** Opening Document passage block **

So much for the "Our mission is to ensure that artificial general intelligence benefits all of humanity." I was naive to hope that now such laws would ever pass

  • They only care about benefiting what's left of humanity when they're done with it and it'll probably just be them and their cronies.

Have the sponsors of this bill stated what the public benefit of providing these immunities would be? Just “more models, more progress, go faster?”

I think there’s room for nuance but I don’t see how this could possibly be construed to be in the public interest.

  • It's the tech version of ag gag laws and liability-protection laws for pesticides.

Take all of the data, take all of the credit, take all of the money, and none of the blame.

That would be a better mission statement for OpenAI at this point.

I am not sure what the other side of this argument looks like: Unlimited liability (i.e. liability no matter how poor an implementation and use of the tech is)?

The would be quite a novel burden, that no other tech (afaik) had to carry so far. We always assumed some operator responsibility. It's interesting to think of AI as a tech that could feasible be able to internally guardrail itself, and, maybe more so with increasing capability, no human can be expected to do so in it's stead – but, surely, some limits must apply and the more interesting question is what they are, as with any other tool?

  • People who cause death from either action or inaction are criminally liable for it, that's the other side of it.

  • Every other field in history considers it de rigeur that you're liable for the failure of quality in the products you produce. You make drugs that hurt people? You're liable. You build a building that falls down? You're liable. You serve coffee that literally burns the people drinking it? You're liable. It's also not new--the Code of Hammurabi (some 6000 years ago) prescribes the death penalty for people who build houses that fall down and kill the inhabitants inside.

    It's only computer scientists who think it's some unreasonable burden to be held liable for the consequences of their work.

** Closing Document passage block **

▶ **Task instructions**:
#1 In the comment thread on AI liability, what does the Code of Hammurabi prescribe for people who build houses that fall down and kill the inhabitants?
#2 Please extend the comment thread on AI liability, starting after its last sentence.
The entries are not needed.

** Opening Extracted material block **

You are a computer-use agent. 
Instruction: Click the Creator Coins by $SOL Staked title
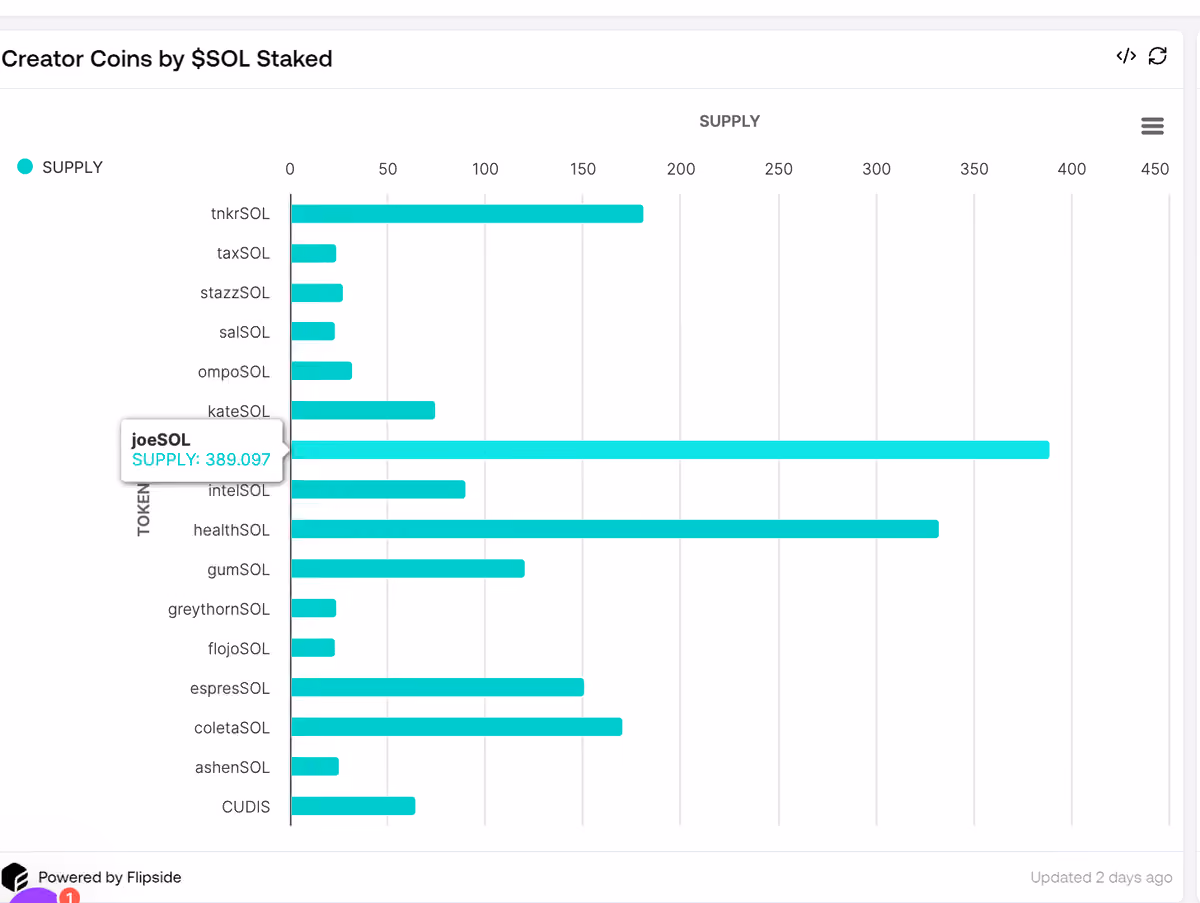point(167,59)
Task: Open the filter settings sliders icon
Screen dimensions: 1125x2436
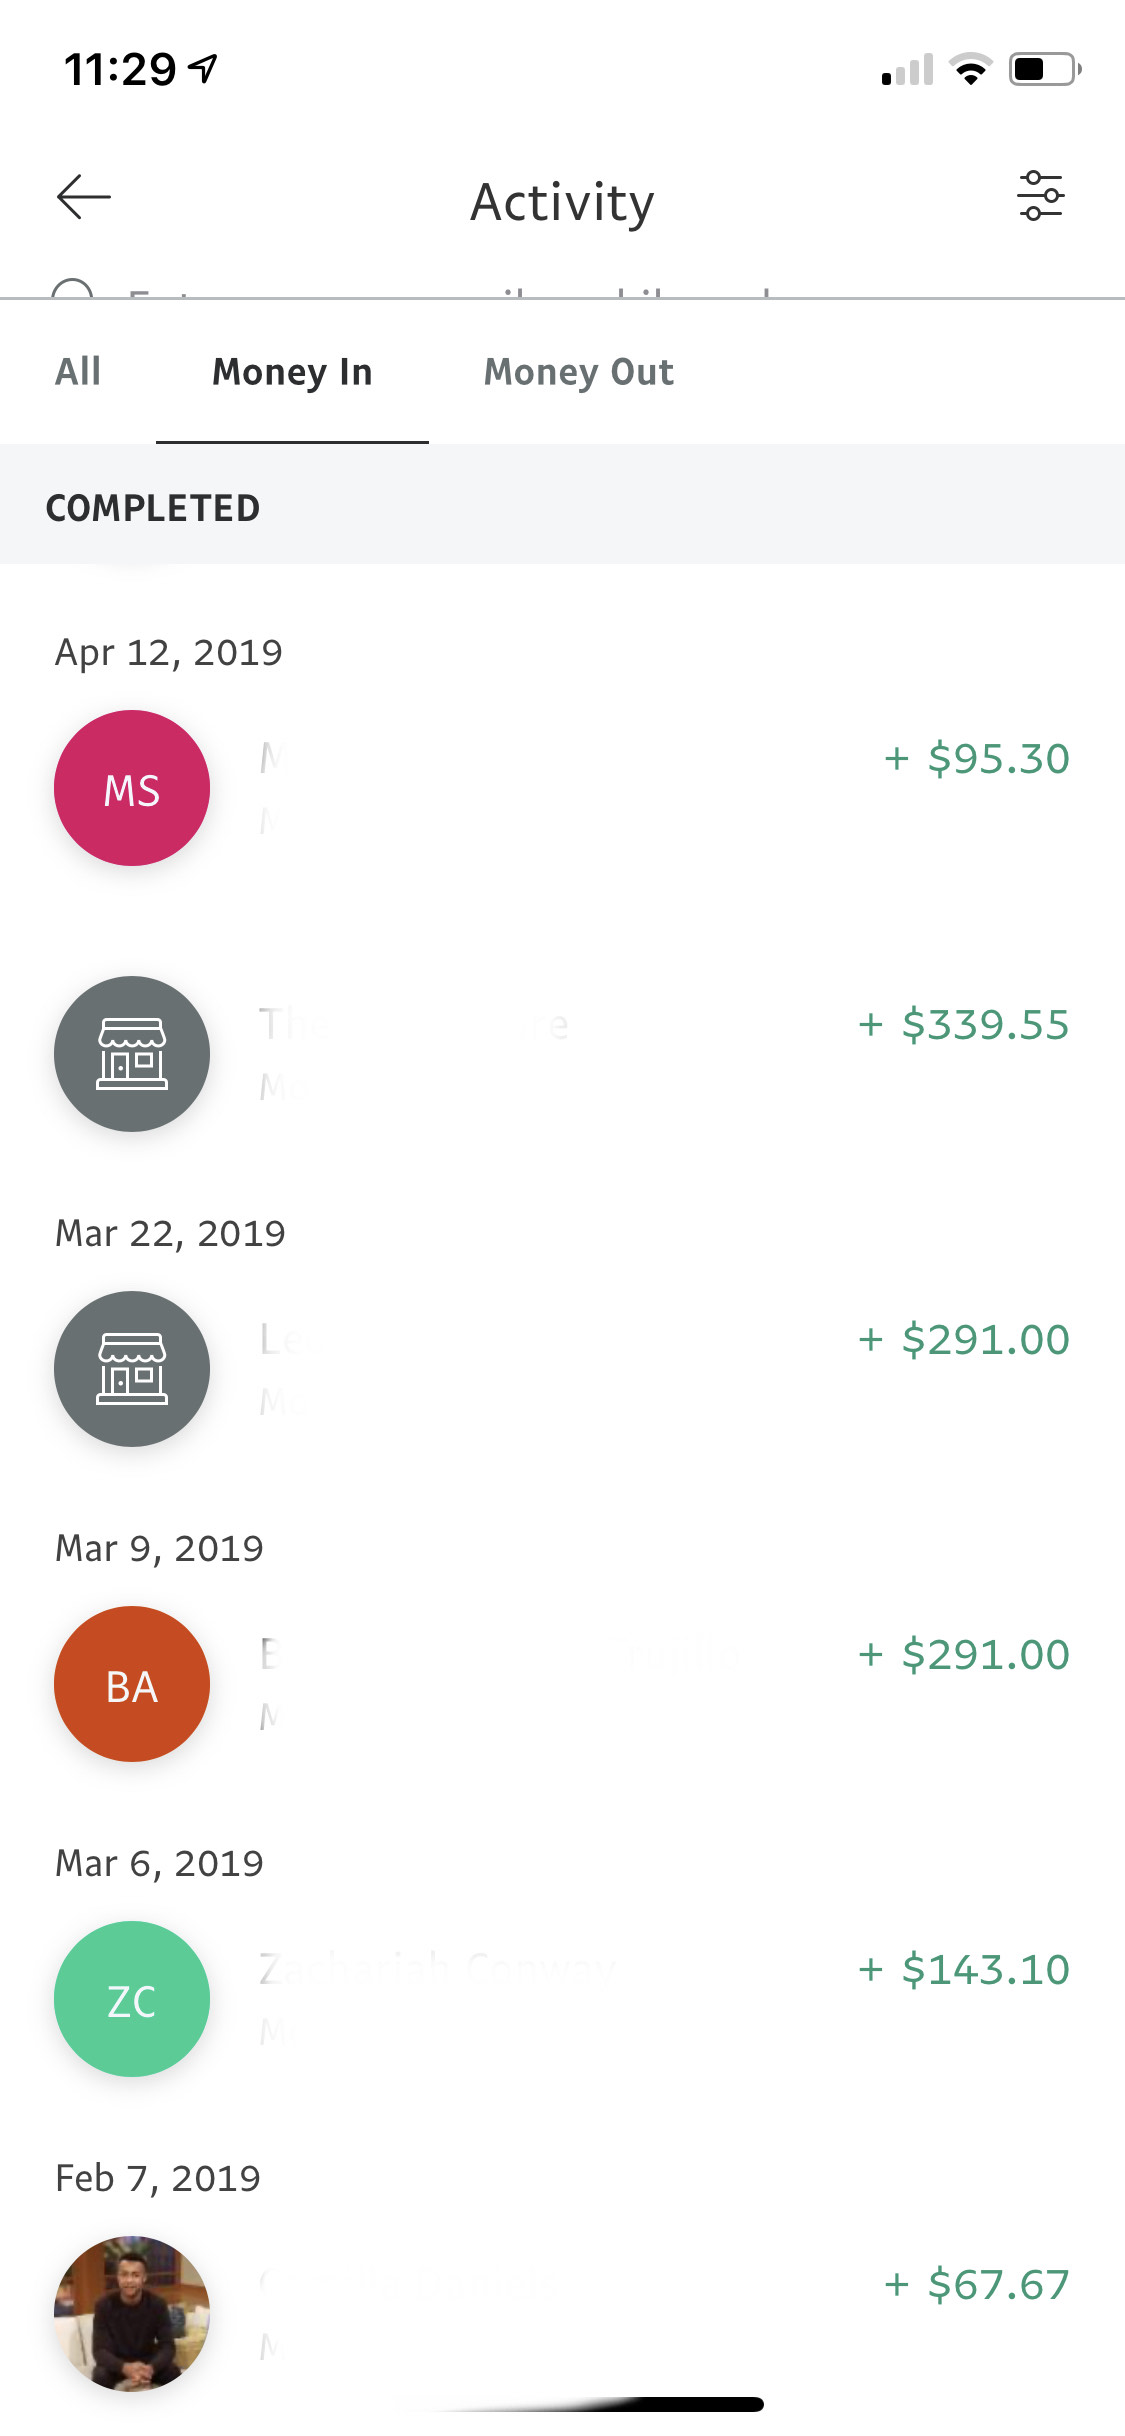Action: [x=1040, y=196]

** Closing Extracted material block **
** Opening Extracted material block **

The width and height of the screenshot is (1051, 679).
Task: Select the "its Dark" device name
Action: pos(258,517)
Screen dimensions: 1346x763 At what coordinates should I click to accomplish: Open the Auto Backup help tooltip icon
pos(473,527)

** Closing Extracted material block **
** Opening Extracted material block **

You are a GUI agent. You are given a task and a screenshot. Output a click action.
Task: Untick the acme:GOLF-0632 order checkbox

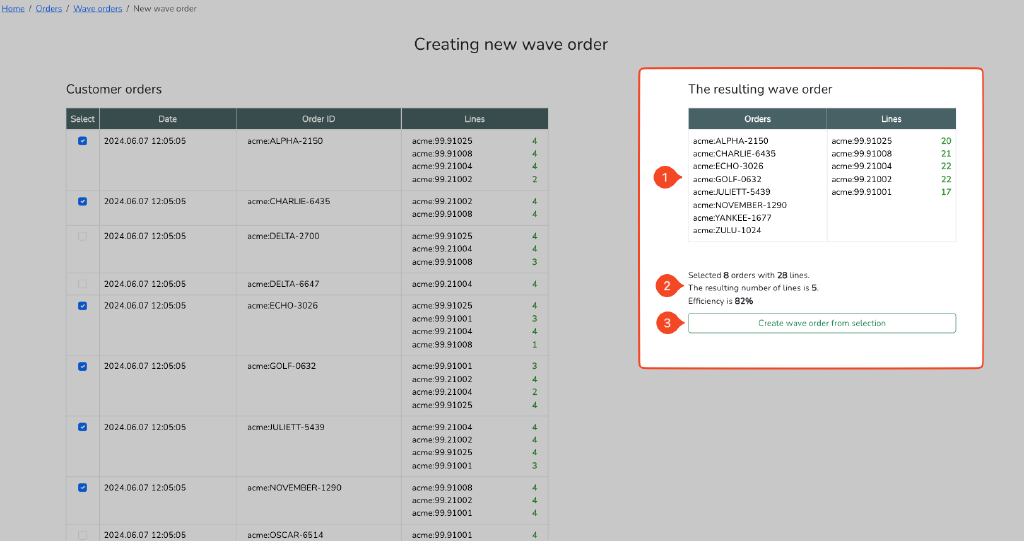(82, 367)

** Closing Extracted material block **

▶ **Answers for this exercise**:
#1 The death penalty.

#2
    • It is an unreasonable burden to ask the impossible. The technology to create an AI incapable of hurting people if misused or blindly trusted literally doesn't exist right now.

      It'd be like holding a builder liable for their bridge being unable to withstand being hit by a meteor.

  • If I tell someone to kill someone else and they do, then I should be held responsible.

    If I write instructions in a book that I give to someone telling them to kill someone else and they do, then I should be held responsible.

    If I give someone a tool I made that I bill as more-than-PhD-level intelligence and it tells someone to kill someone else and they do, then I should be held responsible.

    All of the above situations seem equivalent to me; I'm not the only person responsible in each case, but I gave them instructions and they followed them.

No different to preventing game studios being liable for mass shootings. Reminds me of the post-Columbine hysteria where media was super critical of Doom and Nine Inch Nails.

  • Except that there was no link between violent video games and mass shootings. It has been shown many times. The families blamed the video games despite there being no direct evidence of it. The games did not tell them they should go on a mass murdering spree any more than porn told you you should sleep with your cousin.

    In this case there are several documented cases where the AI did over a long period of time progressively gaslight the individual and persuade them to commit suicide.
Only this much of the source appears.